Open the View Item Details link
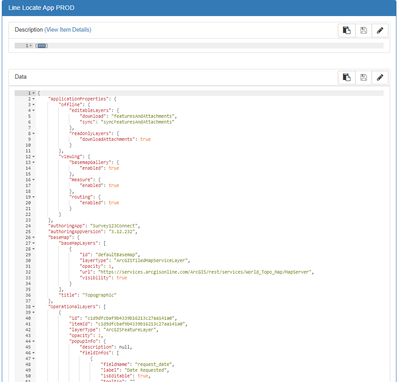400x382 pixels. point(68,30)
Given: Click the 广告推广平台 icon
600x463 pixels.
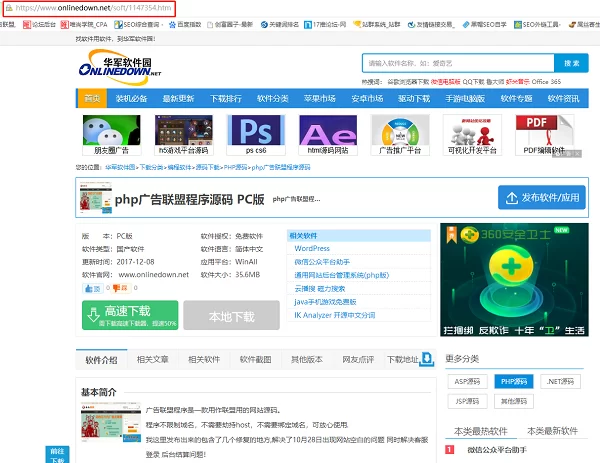Looking at the screenshot, I should point(398,130).
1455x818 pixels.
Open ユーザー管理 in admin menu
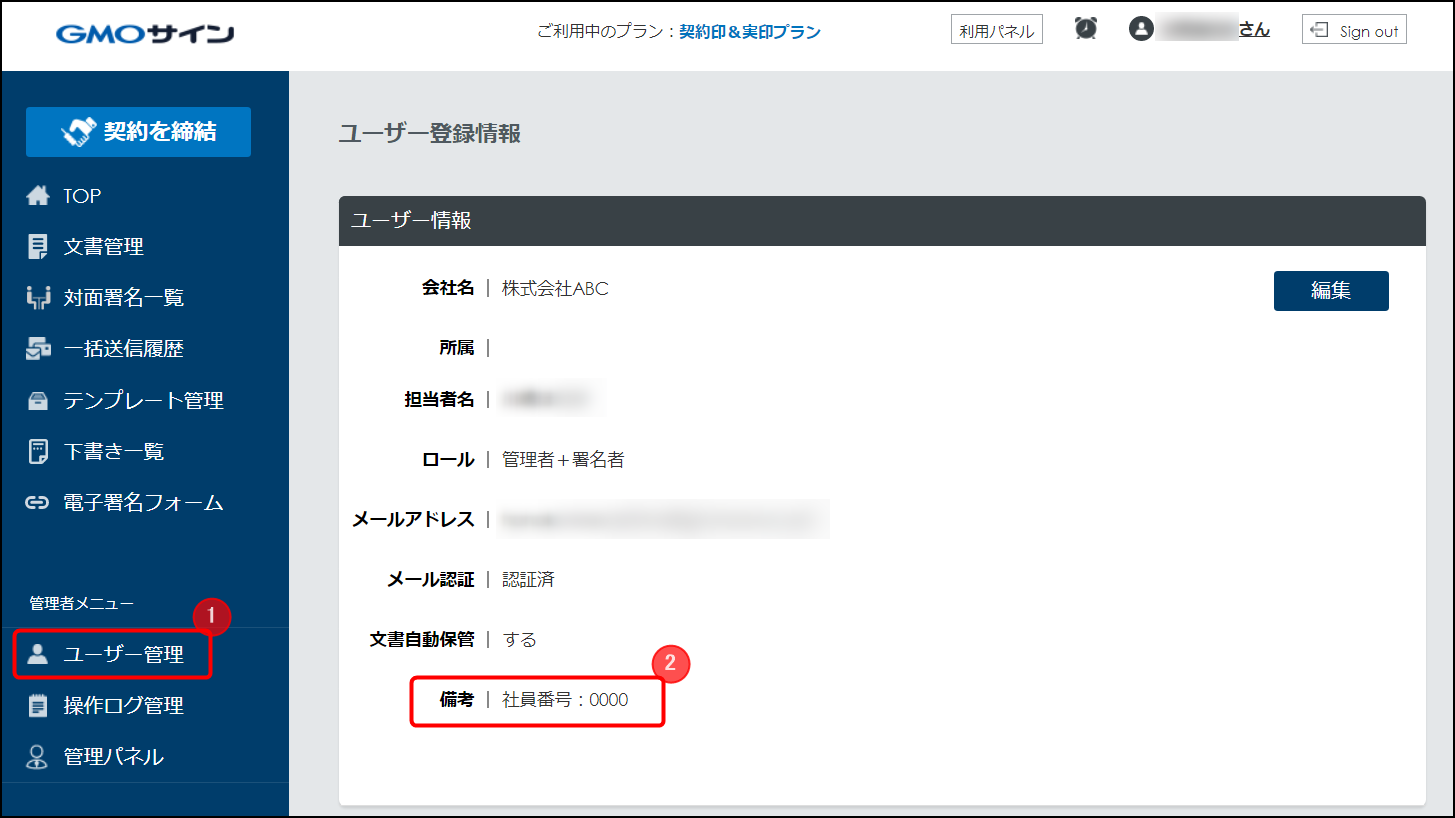[123, 655]
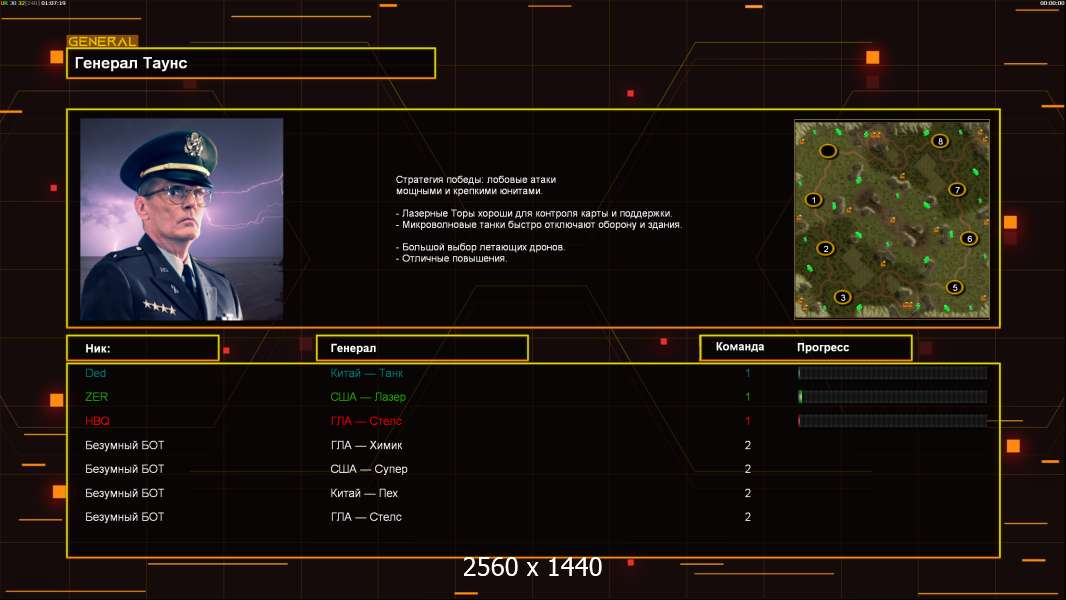Select the red HBQ player name

pyautogui.click(x=97, y=421)
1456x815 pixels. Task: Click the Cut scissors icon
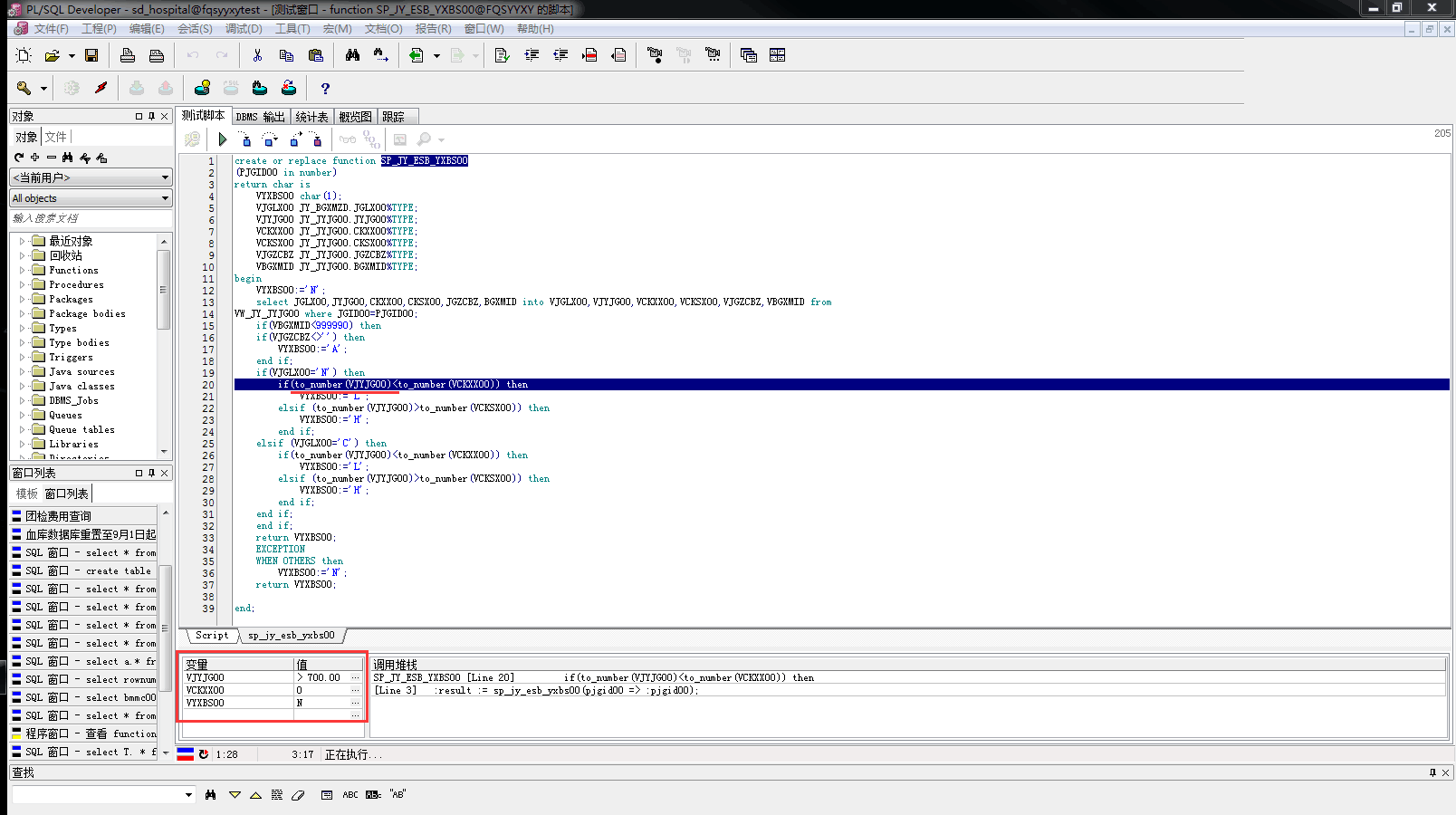pos(257,55)
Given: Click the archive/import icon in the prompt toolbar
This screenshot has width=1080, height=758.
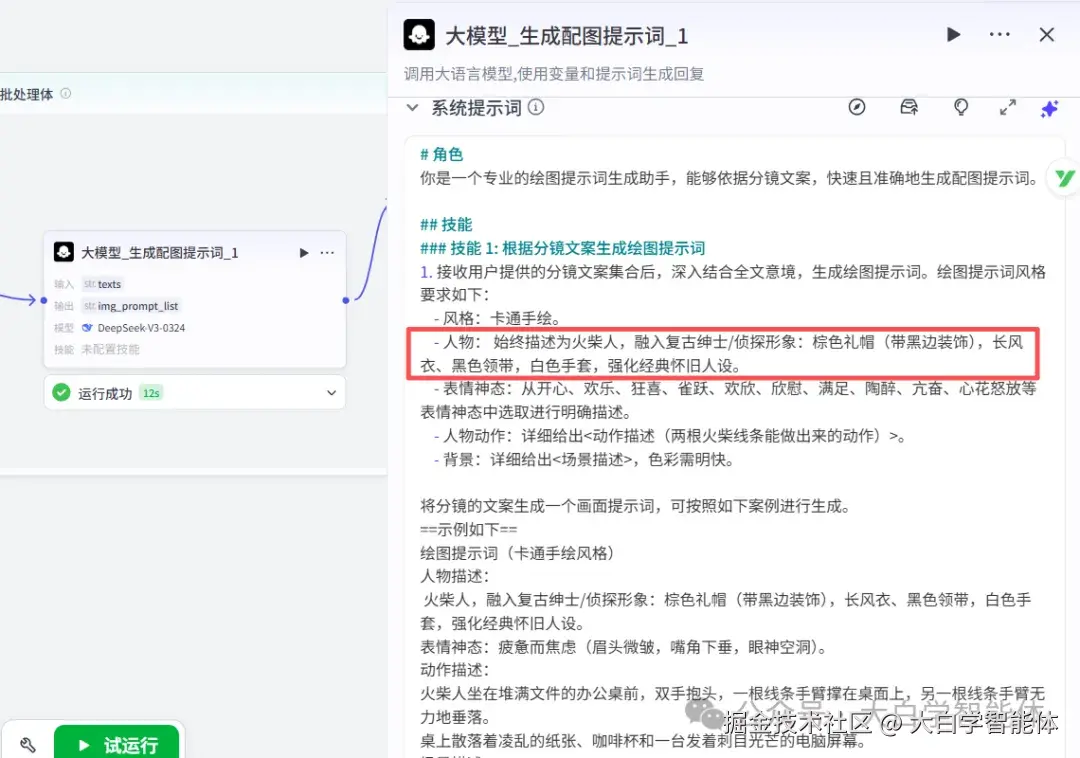Looking at the screenshot, I should (909, 107).
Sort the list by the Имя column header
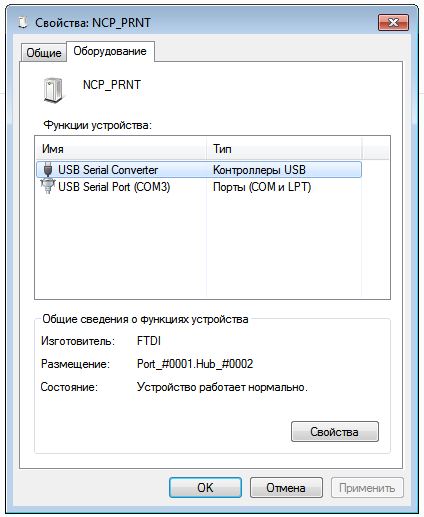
──────────
* **Problem**: Copy out, word for word, every line from the one containing "1455x818 pixels." through the end of the entries, both included, and leave out the pictures.

* **Task result**:
1455x818 pixels.
Open ユーザー管理 in admin menu
[123, 655]
Select the red HBQ player name

pyautogui.click(x=97, y=421)
1456x815 pixels. Task: Click the Cut scissors icon
pos(257,55)
Given: Click the archive/import icon in the prompt toolbar
This screenshot has width=1080, height=758.
Looking at the screenshot, I should (909, 107).
Sort the list by the Имя column header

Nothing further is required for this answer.